De Grand Tour van Catalonië: Deel 1
De Grand Tour van Catalonië: Deel 1
Catalonië ontdekken aan de hand van een schilderachtige route door de mooiste landschappen, langs prachtige dorpen, steden en bezienswaardigheden. Met mijn gezin legde ik het eerste deel van de Grand Tour van Catalonië af, van Barcelona tot Tarragona, maar dan met een omweg. Onderweg genieten we van de natuur, de rust en de voor ons nog onbekende pareltjes op de route.
Mura, Món Sant Benet en Vall de Lord
Ons eigen Barcelona hoeven wij natuurlijk niet te ontdekken. Als inwoners van de stad kunnen we wel beamen dat dit een fantastische eerste bestemming is.
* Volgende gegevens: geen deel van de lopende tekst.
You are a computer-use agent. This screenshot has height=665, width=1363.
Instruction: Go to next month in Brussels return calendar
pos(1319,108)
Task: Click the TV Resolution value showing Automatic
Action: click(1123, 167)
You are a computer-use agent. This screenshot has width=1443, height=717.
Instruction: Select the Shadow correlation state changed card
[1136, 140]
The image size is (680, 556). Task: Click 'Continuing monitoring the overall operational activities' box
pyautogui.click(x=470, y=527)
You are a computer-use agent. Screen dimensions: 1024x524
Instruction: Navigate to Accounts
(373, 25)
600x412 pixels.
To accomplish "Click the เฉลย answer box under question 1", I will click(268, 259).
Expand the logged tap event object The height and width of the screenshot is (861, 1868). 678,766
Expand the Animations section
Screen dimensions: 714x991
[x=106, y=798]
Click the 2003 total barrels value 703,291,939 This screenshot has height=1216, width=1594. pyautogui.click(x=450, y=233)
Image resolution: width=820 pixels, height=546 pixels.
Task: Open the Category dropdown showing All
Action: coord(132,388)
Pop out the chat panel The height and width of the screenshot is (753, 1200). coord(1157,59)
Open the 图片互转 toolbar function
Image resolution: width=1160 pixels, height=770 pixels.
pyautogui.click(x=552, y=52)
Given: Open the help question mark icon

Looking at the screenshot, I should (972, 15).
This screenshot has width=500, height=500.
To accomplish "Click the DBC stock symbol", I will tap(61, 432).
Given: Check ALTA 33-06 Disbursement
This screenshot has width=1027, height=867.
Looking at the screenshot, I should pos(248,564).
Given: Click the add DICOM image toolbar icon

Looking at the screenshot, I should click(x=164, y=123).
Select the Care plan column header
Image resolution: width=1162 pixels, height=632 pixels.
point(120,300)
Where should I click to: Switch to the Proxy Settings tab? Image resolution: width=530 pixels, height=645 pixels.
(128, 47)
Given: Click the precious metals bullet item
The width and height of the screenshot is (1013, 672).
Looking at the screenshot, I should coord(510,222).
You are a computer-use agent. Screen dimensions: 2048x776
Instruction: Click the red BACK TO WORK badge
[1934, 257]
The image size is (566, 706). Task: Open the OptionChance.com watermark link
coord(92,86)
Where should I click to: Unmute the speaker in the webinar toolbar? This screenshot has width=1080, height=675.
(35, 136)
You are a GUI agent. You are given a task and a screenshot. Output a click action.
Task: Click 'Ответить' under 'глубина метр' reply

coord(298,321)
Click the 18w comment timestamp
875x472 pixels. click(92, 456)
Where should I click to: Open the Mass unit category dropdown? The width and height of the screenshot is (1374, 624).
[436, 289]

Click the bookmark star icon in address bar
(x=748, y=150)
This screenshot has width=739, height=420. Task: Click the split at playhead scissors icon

Wij vertrekken ’s morgens vroeg en gaan landinwaarts. Op het moment dat we voorstad Terrassa voorbij zijn, maakt de industriële omgeving plaats voor groen. De Montserrat doemt op. Dit icoon is eigenlijk een verplichte stop, maar we hebben de surrealistische bergketen met het prachtige klooster en de Zwarte Madonna Montserrat, patroonheilige van de Catalanen, al vaak genoeg van dichtbij gezien. We rijden dwars door het natuurpark van Sant Llorenç del Munt i l’Obac langs indrukwekkende roodkleurige kleirotsen en donkergroene bebossing.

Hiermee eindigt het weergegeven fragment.